▶ _Stored records_
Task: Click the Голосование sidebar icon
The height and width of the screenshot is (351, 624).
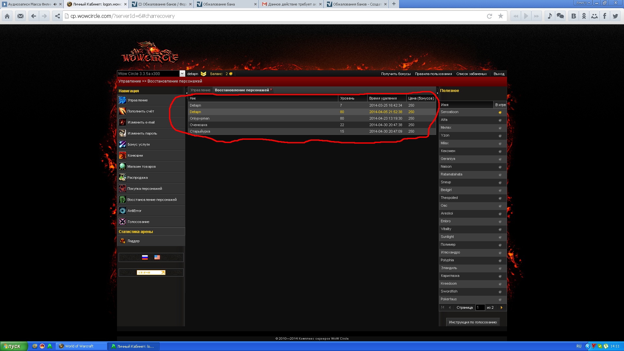Action: point(122,222)
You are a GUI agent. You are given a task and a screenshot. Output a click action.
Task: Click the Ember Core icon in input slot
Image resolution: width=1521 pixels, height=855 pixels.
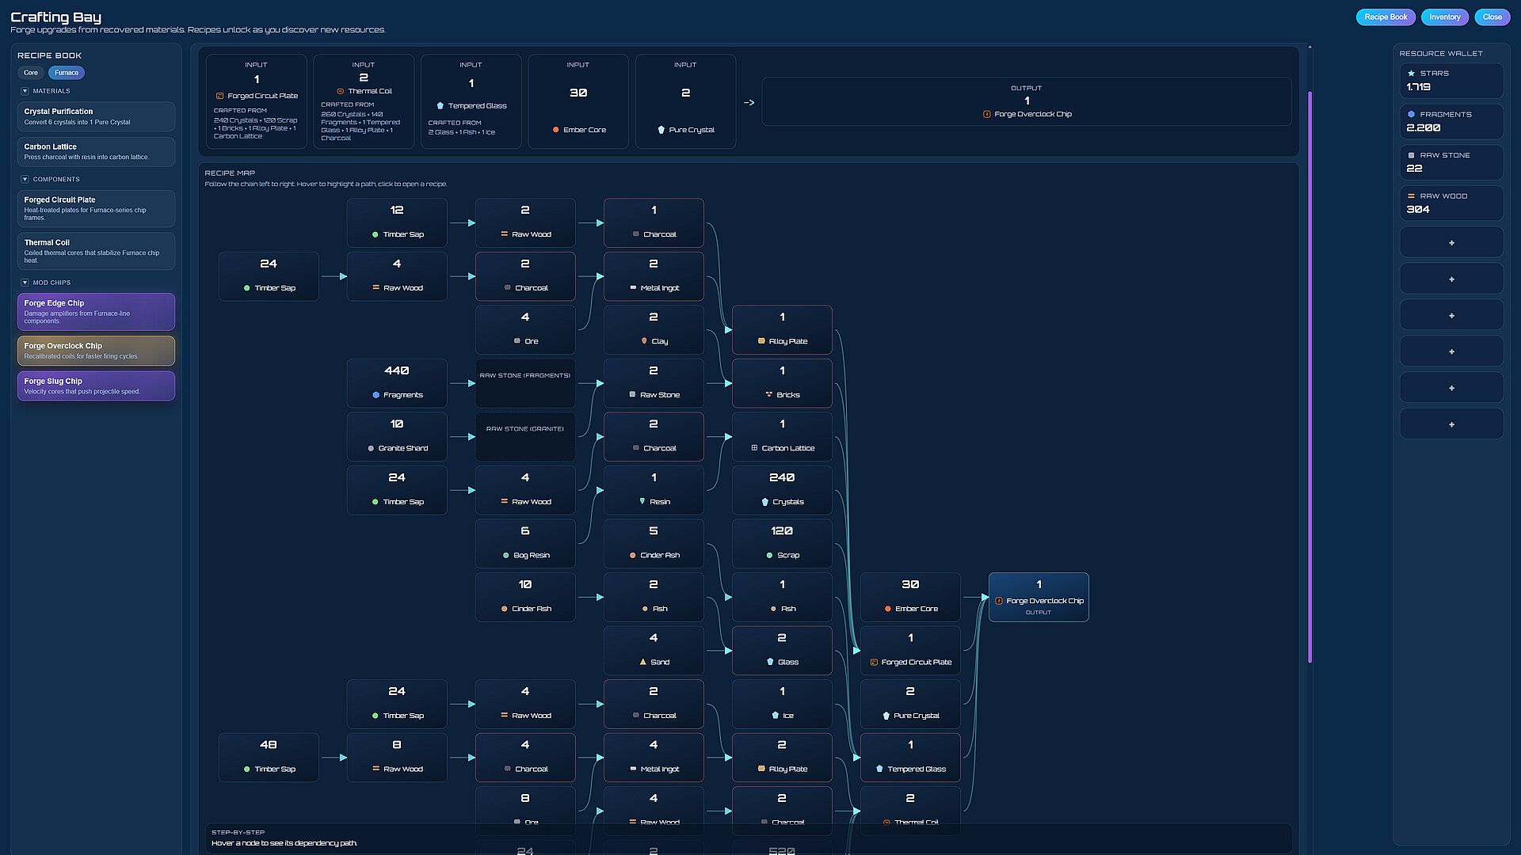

▶ _What you need to do_
Search the data above for the word "icon" and show every line that has it.

▶ _Task response_
Task: Click the Голосование sidebar icon
Task: Click the Ember Core icon in input slot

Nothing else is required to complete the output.